EXERCISE: Line tally for "computer": state how many lines of the entries include it, with no other text.

### RECORDS PROVIDED

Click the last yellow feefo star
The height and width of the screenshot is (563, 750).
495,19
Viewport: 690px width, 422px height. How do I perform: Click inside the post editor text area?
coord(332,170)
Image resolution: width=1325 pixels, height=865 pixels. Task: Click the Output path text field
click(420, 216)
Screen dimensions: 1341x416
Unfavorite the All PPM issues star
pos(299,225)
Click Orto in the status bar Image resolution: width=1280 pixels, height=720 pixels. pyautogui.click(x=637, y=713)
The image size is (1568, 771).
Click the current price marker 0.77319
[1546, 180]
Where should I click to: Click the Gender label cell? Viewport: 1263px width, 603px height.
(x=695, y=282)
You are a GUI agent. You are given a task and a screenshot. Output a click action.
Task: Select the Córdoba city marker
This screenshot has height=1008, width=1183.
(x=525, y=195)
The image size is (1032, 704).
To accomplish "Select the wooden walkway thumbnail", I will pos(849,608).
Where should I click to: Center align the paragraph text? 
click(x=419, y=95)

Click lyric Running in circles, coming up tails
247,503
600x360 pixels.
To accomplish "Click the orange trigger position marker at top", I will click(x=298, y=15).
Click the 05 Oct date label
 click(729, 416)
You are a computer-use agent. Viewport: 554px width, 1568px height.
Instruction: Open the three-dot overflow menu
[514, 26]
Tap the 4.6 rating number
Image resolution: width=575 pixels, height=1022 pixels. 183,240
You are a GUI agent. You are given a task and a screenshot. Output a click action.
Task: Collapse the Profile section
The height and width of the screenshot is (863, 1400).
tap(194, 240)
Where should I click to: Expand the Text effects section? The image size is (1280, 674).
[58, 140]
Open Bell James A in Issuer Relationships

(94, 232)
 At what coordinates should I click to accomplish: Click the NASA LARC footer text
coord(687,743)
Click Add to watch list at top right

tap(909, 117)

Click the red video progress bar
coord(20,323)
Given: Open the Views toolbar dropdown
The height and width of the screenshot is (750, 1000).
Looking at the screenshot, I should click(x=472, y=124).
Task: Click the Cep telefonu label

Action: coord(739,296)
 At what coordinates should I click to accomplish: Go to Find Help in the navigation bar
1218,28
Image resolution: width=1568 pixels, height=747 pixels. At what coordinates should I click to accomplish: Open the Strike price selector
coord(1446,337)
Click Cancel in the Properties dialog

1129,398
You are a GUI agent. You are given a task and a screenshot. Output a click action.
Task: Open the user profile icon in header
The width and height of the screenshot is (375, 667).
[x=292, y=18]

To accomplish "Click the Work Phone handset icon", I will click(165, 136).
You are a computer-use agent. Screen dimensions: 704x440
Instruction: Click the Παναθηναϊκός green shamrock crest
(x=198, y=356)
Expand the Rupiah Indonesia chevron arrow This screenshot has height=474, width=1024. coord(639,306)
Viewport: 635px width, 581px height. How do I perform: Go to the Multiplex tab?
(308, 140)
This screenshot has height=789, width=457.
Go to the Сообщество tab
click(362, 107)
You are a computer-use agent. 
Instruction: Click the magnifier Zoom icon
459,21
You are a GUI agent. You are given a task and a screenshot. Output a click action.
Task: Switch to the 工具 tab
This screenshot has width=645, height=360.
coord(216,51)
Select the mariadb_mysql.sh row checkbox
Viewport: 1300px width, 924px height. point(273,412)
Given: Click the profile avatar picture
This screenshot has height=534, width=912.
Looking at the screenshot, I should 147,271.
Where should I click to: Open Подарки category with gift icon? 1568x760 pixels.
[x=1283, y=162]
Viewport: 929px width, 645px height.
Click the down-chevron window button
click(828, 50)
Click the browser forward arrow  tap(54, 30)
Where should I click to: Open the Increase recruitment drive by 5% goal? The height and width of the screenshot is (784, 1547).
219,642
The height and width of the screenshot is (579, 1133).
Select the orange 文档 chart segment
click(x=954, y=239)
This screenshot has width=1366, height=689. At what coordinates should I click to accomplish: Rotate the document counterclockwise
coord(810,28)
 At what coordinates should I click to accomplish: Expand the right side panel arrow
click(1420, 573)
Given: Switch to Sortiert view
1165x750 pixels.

######

RESPONSE BOX: 3